### THE DATA
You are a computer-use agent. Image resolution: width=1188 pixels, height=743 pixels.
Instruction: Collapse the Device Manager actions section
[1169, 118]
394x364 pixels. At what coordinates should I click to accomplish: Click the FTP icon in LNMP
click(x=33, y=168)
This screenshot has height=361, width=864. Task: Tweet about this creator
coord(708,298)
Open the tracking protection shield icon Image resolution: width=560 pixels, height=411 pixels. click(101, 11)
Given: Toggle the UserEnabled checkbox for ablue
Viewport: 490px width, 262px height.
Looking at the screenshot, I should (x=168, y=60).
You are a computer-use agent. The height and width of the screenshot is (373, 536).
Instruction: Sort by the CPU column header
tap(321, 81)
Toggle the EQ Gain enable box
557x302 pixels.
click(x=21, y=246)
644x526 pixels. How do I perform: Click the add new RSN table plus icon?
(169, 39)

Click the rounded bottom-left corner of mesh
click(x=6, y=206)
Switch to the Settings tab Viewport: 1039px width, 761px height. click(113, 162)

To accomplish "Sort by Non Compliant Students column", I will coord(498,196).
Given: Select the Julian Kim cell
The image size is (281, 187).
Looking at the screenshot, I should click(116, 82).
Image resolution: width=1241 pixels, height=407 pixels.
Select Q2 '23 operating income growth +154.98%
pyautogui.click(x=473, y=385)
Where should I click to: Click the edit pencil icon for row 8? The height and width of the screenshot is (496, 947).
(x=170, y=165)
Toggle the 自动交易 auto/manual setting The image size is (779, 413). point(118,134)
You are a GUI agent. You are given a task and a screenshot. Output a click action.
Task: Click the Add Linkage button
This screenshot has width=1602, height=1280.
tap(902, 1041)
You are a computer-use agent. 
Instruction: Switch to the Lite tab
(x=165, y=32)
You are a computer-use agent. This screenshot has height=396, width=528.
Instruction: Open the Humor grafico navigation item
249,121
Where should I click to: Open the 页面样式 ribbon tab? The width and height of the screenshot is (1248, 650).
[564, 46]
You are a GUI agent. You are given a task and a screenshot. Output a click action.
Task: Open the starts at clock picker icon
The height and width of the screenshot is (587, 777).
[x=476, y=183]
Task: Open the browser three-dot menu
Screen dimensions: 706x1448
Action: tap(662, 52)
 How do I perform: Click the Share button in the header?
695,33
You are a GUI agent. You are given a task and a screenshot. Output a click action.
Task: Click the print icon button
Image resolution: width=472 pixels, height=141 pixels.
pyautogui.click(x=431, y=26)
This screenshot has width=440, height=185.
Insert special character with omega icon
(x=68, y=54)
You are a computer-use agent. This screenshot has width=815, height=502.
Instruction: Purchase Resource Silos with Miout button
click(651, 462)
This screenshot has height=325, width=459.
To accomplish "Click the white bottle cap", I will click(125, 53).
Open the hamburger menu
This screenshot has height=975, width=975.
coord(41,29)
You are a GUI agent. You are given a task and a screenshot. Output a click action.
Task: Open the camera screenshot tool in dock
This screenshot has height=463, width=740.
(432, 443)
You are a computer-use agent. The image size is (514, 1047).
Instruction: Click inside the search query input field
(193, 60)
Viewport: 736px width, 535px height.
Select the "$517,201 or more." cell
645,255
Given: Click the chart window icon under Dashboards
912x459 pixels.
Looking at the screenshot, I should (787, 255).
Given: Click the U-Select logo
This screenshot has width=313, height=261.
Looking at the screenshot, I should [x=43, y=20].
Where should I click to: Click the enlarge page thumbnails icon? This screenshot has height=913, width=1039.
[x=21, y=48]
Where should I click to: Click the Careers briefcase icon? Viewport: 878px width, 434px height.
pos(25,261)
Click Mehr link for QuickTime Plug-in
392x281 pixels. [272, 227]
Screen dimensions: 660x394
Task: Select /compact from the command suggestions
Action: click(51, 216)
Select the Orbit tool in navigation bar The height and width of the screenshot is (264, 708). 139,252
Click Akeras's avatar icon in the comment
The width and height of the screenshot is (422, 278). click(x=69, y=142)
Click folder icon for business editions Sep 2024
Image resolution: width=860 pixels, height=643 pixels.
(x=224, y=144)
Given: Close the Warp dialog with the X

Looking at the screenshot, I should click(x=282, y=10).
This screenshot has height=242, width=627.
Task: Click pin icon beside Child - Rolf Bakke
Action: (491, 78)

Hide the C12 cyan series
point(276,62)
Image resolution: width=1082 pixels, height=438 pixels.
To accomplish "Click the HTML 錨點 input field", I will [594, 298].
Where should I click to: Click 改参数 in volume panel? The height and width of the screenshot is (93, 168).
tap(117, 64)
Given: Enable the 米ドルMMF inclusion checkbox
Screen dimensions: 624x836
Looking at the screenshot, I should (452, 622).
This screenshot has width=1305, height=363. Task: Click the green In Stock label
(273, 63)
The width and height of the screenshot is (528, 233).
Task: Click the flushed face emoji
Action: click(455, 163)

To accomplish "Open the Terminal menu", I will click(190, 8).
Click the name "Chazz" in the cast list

### WORK REQUIRED
All lines from the opening of the material through the line that contains "Given: Toggle the" are to be printed exactly, with no others.

### RESULT
You are a computer-use agent. Image resolution: width=1188 pixels, height=743 pixels.
Instruction: Collapse the Device Manager actions section
[1169, 118]
394x364 pixels. At what coordinates should I click to accomplish: Click the FTP icon in LNMP
click(x=33, y=168)
This screenshot has height=361, width=864. Task: Tweet about this creator
coord(708,298)
Open the tracking protection shield icon Image resolution: width=560 pixels, height=411 pixels. click(101, 11)
Given: Toggle the UserEnabled checkbox for ablue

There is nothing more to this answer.